When the line containing "Viewport: 882px width, 499px height." appears in the data below, begin copying there and stop only after the line containing "This screenshot has height=966, width=1583.".

[Dataset entries]
------
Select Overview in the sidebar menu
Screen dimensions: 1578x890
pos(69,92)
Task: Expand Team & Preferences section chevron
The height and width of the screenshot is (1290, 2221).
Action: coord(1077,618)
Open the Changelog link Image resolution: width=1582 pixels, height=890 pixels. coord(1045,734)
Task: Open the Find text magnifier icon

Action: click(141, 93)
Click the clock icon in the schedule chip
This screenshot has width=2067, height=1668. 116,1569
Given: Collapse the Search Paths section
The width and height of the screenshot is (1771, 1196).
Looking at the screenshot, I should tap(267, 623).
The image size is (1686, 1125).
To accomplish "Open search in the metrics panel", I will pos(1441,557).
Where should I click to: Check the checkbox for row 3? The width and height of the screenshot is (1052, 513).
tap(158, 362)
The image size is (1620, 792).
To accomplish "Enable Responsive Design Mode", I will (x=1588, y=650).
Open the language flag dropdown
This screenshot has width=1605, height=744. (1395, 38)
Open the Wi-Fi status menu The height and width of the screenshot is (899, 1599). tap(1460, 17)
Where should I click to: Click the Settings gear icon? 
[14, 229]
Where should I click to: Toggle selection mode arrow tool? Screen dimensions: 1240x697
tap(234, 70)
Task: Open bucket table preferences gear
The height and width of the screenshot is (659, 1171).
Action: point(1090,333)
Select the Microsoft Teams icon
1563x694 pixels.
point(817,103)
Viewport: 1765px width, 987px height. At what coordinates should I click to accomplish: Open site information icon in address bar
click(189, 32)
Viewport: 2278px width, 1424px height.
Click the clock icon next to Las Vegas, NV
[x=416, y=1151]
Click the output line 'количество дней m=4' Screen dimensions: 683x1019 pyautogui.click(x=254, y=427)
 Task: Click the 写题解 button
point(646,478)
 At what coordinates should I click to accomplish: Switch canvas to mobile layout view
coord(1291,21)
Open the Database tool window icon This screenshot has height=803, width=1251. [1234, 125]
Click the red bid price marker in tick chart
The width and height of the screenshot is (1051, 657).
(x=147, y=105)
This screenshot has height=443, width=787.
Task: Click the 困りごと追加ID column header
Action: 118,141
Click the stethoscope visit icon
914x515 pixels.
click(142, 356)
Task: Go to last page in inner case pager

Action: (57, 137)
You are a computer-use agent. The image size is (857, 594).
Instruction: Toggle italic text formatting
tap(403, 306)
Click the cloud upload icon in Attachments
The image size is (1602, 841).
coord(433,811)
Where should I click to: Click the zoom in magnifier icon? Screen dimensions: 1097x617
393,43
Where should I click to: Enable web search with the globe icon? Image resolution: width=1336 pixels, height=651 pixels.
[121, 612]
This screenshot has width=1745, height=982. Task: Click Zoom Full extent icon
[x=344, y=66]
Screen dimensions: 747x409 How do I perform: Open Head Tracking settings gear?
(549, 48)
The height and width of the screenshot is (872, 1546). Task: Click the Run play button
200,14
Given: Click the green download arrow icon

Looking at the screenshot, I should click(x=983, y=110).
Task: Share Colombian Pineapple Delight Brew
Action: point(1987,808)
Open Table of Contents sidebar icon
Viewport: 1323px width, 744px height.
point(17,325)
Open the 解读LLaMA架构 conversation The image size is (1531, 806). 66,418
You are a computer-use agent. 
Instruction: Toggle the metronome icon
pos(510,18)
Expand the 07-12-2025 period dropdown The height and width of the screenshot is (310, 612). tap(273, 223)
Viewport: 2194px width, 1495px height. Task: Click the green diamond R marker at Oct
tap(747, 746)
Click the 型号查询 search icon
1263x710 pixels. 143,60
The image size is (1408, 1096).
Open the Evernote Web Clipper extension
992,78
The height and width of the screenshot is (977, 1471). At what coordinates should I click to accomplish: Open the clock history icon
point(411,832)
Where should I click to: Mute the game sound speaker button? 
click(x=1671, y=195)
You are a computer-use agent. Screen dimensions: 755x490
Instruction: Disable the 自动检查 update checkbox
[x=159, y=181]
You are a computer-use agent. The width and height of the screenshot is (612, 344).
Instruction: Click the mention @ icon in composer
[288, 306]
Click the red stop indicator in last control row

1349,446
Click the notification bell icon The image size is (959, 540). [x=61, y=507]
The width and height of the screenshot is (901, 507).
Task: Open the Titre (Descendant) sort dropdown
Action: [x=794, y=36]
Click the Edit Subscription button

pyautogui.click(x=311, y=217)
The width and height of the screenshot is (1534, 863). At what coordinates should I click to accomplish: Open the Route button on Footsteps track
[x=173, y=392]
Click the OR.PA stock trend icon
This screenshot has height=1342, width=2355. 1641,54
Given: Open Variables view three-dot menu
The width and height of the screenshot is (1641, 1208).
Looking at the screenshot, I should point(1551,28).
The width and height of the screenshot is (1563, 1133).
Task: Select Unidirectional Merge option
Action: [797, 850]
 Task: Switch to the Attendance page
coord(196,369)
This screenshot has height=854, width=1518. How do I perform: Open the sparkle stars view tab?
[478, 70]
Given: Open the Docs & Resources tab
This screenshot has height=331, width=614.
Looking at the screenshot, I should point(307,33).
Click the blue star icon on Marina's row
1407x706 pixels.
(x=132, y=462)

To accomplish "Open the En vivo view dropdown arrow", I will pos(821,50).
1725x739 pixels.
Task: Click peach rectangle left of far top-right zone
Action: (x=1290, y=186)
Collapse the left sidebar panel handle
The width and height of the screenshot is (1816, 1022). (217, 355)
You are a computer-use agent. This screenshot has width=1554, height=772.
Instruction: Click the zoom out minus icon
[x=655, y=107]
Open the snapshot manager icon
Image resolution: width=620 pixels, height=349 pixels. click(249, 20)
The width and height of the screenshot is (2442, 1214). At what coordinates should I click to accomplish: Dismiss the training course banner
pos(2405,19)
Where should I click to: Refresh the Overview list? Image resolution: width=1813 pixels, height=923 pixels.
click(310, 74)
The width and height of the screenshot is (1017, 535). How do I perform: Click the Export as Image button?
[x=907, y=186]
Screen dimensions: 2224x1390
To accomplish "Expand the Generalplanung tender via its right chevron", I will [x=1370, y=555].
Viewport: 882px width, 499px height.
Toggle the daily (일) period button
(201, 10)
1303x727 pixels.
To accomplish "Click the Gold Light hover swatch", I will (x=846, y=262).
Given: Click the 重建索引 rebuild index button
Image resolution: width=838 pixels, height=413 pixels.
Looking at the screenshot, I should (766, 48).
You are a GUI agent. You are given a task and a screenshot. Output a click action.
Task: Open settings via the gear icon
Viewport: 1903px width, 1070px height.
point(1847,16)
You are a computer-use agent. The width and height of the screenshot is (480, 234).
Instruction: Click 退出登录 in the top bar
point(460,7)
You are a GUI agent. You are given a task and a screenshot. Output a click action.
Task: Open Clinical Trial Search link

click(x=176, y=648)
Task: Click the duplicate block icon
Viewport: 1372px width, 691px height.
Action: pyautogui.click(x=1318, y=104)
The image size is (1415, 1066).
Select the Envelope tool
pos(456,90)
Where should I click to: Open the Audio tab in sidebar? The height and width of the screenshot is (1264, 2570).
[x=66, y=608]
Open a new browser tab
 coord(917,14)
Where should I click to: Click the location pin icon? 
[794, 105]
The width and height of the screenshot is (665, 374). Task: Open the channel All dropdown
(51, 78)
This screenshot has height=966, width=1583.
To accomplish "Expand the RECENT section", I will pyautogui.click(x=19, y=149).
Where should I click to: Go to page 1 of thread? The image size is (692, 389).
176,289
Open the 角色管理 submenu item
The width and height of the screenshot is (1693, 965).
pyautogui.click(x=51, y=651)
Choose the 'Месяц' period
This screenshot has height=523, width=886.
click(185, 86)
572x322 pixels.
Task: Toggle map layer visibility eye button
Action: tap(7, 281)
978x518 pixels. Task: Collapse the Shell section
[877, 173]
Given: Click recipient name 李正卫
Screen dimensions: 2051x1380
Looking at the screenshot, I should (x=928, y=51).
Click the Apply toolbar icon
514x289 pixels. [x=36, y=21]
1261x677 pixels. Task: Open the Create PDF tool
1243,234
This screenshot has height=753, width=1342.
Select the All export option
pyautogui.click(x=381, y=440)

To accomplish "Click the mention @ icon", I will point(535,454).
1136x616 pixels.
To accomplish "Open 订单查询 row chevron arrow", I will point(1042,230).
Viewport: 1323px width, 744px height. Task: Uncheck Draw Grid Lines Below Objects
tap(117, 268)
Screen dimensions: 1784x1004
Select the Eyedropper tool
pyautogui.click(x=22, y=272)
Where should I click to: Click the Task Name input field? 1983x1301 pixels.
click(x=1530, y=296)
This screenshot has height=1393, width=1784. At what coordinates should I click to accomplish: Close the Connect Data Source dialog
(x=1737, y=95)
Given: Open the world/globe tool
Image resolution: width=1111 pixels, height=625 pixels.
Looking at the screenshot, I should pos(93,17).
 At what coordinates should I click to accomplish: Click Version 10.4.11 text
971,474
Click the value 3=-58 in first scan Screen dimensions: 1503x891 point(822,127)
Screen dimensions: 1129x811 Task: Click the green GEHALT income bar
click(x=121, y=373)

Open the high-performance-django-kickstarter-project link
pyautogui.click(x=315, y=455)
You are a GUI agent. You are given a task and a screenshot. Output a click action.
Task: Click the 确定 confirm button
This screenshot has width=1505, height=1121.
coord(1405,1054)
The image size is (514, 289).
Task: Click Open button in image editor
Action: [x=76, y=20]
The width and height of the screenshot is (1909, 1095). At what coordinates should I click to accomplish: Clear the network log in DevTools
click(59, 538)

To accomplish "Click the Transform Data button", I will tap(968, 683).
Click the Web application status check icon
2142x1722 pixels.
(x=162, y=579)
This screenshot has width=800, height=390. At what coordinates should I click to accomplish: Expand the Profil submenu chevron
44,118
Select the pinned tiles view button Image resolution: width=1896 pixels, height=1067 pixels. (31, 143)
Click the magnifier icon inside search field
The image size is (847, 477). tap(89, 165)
------
**WORKED SOLUTION:**
Viewport: 882px width, 499px height.
Toggle the daily (일) period button
(201, 10)
1303x727 pixels.
To accomplish "Click the Gold Light hover swatch", I will (x=846, y=262).
Given: Click the 重建索引 rebuild index button
Image resolution: width=838 pixels, height=413 pixels.
Looking at the screenshot, I should (766, 48).
You are a GUI agent. You are given a task and a screenshot. Output a click action.
Task: Open settings via the gear icon
Viewport: 1903px width, 1070px height.
point(1847,16)
You are a computer-use agent. The width and height of the screenshot is (480, 234).
Instruction: Click 退出登录 in the top bar
point(460,7)
You are a GUI agent. You are given a task and a screenshot. Output a click action.
Task: Open Clinical Trial Search link

click(x=176, y=648)
Task: Click the duplicate block icon
Viewport: 1372px width, 691px height.
Action: pyautogui.click(x=1318, y=104)
The image size is (1415, 1066).
Select the Envelope tool
pos(456,90)
Where should I click to: Open the Audio tab in sidebar? The height and width of the screenshot is (1264, 2570).
[x=66, y=608]
Open a new browser tab
 coord(917,14)
Where should I click to: Click the location pin icon? 
[794, 105]
The width and height of the screenshot is (665, 374). Task: Open the channel All dropdown
(51, 78)
This screenshot has height=966, width=1583.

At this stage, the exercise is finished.